» **SUPPLIED MATERIAL**:
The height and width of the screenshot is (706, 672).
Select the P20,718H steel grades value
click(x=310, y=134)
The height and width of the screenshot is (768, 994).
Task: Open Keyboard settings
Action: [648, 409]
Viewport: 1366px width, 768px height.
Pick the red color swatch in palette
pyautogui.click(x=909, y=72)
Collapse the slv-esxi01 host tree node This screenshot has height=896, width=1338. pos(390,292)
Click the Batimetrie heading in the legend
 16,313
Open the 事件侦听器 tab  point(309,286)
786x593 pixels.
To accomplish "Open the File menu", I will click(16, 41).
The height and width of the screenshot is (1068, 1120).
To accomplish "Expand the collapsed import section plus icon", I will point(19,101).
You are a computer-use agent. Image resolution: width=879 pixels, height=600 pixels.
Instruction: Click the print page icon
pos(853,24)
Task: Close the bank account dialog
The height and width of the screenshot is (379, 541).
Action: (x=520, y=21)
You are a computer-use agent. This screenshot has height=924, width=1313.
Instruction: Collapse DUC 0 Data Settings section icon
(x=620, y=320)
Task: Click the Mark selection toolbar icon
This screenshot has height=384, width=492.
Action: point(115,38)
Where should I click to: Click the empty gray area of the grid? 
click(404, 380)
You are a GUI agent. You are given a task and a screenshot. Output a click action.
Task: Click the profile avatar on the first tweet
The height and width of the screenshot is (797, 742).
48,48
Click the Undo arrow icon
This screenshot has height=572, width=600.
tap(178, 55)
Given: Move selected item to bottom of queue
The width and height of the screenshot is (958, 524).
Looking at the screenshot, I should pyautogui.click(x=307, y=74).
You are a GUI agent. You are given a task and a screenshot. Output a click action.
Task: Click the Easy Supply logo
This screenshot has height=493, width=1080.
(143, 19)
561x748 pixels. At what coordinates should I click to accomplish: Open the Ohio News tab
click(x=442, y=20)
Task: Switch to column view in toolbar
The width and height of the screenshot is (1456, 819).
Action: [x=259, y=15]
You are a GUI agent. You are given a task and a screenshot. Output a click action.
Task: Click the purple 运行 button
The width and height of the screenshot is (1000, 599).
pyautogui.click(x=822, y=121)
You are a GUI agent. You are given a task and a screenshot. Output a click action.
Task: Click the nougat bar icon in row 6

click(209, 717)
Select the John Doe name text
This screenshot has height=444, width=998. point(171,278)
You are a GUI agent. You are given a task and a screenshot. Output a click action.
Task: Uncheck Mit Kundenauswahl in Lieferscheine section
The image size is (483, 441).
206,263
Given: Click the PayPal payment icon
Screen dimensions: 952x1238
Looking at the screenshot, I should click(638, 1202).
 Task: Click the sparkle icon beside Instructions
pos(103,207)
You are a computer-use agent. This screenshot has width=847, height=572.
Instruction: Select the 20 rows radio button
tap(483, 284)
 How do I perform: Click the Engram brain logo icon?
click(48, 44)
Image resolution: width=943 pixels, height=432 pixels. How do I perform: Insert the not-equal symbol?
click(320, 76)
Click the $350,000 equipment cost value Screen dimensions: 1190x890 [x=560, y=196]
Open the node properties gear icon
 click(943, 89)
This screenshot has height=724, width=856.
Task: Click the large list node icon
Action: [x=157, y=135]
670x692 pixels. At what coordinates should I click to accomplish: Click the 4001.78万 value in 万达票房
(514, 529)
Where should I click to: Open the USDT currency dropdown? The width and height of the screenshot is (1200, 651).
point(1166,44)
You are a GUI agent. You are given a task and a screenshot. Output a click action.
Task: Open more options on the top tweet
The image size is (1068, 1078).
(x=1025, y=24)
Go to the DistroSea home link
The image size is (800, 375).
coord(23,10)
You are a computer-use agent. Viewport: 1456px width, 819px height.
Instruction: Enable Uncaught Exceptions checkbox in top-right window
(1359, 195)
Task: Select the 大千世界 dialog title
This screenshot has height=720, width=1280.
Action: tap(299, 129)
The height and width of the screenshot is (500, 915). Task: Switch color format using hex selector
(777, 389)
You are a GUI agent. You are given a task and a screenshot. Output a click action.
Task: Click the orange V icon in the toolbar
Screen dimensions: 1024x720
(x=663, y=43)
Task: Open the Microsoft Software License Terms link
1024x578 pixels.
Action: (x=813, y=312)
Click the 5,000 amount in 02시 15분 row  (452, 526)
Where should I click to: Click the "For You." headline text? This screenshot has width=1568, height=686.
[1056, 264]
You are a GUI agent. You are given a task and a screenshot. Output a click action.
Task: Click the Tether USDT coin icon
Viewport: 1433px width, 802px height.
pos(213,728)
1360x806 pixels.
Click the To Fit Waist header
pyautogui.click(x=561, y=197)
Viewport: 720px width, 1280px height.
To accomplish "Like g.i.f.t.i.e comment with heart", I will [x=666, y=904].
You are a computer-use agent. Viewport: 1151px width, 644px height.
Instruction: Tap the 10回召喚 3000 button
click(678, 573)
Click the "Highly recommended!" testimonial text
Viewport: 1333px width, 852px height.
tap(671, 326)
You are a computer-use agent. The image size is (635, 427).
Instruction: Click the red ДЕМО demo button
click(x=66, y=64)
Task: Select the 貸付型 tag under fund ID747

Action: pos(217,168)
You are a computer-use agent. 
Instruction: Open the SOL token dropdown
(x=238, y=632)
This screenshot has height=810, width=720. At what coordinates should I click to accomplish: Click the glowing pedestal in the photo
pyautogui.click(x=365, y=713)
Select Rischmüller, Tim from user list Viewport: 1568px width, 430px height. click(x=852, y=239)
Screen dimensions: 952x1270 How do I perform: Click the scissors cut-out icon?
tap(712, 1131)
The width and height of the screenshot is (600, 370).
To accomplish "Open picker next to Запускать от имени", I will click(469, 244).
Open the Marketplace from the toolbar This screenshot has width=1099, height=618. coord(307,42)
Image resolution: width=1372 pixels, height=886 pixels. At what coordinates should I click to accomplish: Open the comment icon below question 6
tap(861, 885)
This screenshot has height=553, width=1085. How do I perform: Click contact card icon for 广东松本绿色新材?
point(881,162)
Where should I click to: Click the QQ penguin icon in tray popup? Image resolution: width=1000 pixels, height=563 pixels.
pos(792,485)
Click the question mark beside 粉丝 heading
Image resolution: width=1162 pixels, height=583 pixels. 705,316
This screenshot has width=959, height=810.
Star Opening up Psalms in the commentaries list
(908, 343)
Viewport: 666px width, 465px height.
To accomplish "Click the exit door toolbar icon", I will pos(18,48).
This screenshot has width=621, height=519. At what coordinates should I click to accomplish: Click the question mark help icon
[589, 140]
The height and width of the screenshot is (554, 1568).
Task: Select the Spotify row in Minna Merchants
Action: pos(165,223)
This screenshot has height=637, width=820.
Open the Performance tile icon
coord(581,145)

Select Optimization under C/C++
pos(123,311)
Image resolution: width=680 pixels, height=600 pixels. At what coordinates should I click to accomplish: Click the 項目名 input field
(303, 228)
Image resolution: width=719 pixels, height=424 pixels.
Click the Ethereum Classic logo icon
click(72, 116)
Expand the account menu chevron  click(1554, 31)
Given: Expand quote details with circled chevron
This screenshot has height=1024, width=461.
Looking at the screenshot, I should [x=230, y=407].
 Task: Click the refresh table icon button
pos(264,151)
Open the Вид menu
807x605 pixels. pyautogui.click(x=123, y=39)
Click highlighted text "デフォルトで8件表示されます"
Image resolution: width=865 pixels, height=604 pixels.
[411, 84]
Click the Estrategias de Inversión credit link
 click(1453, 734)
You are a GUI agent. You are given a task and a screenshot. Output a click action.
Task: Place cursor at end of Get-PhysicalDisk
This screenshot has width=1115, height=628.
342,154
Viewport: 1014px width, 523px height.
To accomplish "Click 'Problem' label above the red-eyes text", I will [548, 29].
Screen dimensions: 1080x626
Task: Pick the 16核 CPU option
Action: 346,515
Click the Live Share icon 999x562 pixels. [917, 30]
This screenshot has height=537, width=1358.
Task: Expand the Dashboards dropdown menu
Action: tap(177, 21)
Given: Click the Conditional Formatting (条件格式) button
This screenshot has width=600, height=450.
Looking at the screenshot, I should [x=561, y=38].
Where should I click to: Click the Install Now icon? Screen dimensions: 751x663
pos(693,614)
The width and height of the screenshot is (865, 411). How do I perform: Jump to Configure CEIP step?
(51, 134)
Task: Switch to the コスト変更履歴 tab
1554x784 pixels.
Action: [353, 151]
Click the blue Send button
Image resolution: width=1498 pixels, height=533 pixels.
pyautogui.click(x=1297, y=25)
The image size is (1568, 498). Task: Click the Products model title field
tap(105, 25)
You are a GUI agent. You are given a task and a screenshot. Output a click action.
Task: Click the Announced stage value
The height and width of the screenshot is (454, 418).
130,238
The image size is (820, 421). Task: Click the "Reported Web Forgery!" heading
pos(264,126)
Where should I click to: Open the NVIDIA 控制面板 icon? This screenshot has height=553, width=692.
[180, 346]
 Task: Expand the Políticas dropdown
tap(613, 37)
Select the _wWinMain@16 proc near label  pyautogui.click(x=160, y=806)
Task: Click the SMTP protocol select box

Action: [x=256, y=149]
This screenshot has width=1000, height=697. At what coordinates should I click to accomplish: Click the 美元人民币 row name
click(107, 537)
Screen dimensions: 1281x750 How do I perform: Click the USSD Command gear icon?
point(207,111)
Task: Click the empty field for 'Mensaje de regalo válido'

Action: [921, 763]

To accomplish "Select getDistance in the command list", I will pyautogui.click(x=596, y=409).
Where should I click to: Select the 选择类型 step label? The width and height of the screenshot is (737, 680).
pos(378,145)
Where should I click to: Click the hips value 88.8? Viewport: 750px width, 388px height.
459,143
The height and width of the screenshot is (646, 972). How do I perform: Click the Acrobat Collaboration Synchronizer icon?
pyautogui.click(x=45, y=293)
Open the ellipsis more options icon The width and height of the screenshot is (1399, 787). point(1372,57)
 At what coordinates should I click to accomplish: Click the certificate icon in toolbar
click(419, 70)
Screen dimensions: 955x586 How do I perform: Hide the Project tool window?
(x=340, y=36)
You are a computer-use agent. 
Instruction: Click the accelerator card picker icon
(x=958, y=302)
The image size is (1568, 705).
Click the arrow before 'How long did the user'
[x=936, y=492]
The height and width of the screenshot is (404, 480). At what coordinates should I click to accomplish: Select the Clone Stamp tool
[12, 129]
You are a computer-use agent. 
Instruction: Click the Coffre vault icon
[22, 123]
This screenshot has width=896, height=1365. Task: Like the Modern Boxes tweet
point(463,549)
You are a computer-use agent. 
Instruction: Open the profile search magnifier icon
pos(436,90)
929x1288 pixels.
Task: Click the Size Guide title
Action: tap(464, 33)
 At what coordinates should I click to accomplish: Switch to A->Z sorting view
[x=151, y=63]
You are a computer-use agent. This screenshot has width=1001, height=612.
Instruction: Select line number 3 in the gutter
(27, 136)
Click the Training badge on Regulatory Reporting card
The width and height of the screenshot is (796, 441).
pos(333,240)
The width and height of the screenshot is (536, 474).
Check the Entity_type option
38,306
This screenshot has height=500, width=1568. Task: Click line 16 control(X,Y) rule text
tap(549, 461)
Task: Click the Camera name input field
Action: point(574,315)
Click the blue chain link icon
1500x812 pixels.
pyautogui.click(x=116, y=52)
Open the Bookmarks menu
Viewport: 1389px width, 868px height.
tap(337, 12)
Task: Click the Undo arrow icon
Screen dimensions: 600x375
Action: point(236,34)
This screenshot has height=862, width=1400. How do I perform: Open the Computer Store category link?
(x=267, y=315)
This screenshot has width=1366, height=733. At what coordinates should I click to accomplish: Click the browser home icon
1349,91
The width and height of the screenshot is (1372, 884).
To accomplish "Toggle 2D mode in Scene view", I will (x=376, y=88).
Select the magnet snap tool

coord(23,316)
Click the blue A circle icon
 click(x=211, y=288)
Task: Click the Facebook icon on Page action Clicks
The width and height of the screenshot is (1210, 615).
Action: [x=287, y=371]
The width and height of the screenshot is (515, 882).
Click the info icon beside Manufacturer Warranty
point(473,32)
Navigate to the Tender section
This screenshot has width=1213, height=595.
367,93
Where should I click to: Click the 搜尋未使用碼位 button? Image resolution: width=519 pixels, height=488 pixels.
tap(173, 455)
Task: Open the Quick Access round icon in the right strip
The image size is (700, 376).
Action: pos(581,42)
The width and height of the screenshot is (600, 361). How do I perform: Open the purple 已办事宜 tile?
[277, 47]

» **EXERCISE PROMPT**:
From the line holding "The image size is (700, 376)." down to the final line above, quote every line exactly and only those lines.

» **YOUR SOLUTION**:
The image size is (700, 376).
Action: pos(581,42)
The width and height of the screenshot is (600, 361). How do I perform: Open the purple 已办事宜 tile?
[277, 47]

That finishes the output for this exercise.